● Page excerpt

He is a young man from a village, somewhere in the dusty plains of the subcontinent or from a village deep in the mountains. He is ordinary, barely past school. He comes in many versions. A Sikh from Punjab. A Jat from the former united Punjab and Haryana. A Dogra from Kashmir. A Gurkha from Nepal. A Rajput from from Rajasthan. A Maratha from the coast or the central plains. Or a short dark Madrasi from Tamil Nadu. A very ordinary man.

Usually, there has been a military tradition in the family. He has always signed up to serve. It was John Company three hundred years ago. Then for the Rani from Vilayat. And then for the Indian Army. His father, grandfather, uncles and brothers have probably served in the same regiment. He has worshipped at the same regimental shrine, eaten in the same regimental bada khana.

● Data shown

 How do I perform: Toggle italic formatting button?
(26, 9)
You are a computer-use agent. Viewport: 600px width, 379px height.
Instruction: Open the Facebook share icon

● Problem to solve
Transcribe word for word the section of the village soldier passage above that begins with the words containing "Usually, there has" and ends with "regimental bada khana.".

● Problem solution
Usually, there has been a military tradition in the family. He has always signed up to serve. It was John Company three hundred years ago. Then for the Rani from Vilayat. And then for the Indian Army. His father, grandfather, uncles and brothers have probably served in the same regiment. He has worshipped at the same regimental shrine, eaten in the same regimental bada khana.